───── Dataset records ─────

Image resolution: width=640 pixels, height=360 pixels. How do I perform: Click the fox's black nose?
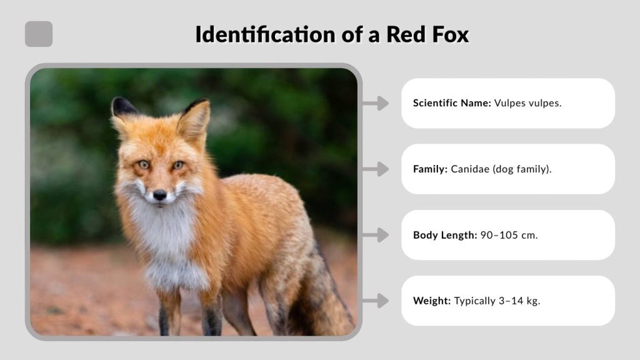pyautogui.click(x=159, y=195)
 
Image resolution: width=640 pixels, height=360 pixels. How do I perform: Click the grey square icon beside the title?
pyautogui.click(x=39, y=34)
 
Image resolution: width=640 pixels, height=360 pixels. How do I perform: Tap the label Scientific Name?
pyautogui.click(x=452, y=103)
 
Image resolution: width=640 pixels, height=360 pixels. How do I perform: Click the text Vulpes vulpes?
pyautogui.click(x=528, y=103)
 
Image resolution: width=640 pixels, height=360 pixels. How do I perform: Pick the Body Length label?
pyautogui.click(x=445, y=235)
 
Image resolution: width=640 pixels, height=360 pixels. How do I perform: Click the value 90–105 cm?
pyautogui.click(x=509, y=235)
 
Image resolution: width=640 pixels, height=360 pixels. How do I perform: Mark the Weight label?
pyautogui.click(x=432, y=301)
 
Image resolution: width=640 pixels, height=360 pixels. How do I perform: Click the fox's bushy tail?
pyautogui.click(x=325, y=300)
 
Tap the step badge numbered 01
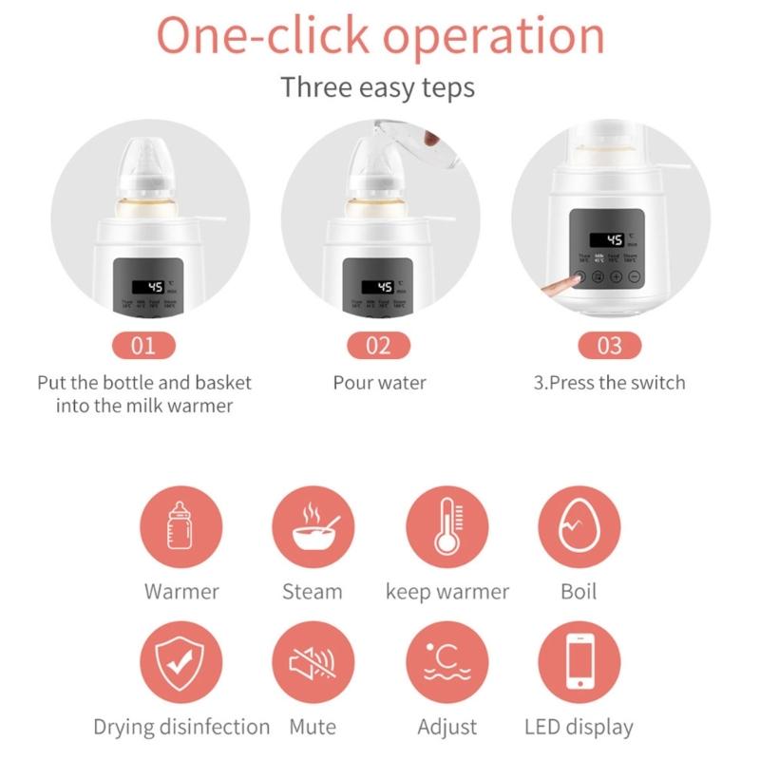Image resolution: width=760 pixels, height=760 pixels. [x=144, y=344]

─────

- What is being asked: Reproduce the material exactly, starting at the line containing "the Weight label?" and continuing through the end of the material, with both ends included. Omit the pictures from your answer.

- Output for this task:
Image resolution: width=640 pixels, height=360 pixels. How do I perform: Mark the Weight label?
pyautogui.click(x=432, y=301)
 
Image resolution: width=640 pixels, height=360 pixels. How do I perform: Click the fox's bushy tail?
pyautogui.click(x=325, y=300)
 
Tap the step badge numbered 01
Image resolution: width=760 pixels, height=760 pixels. [x=144, y=344]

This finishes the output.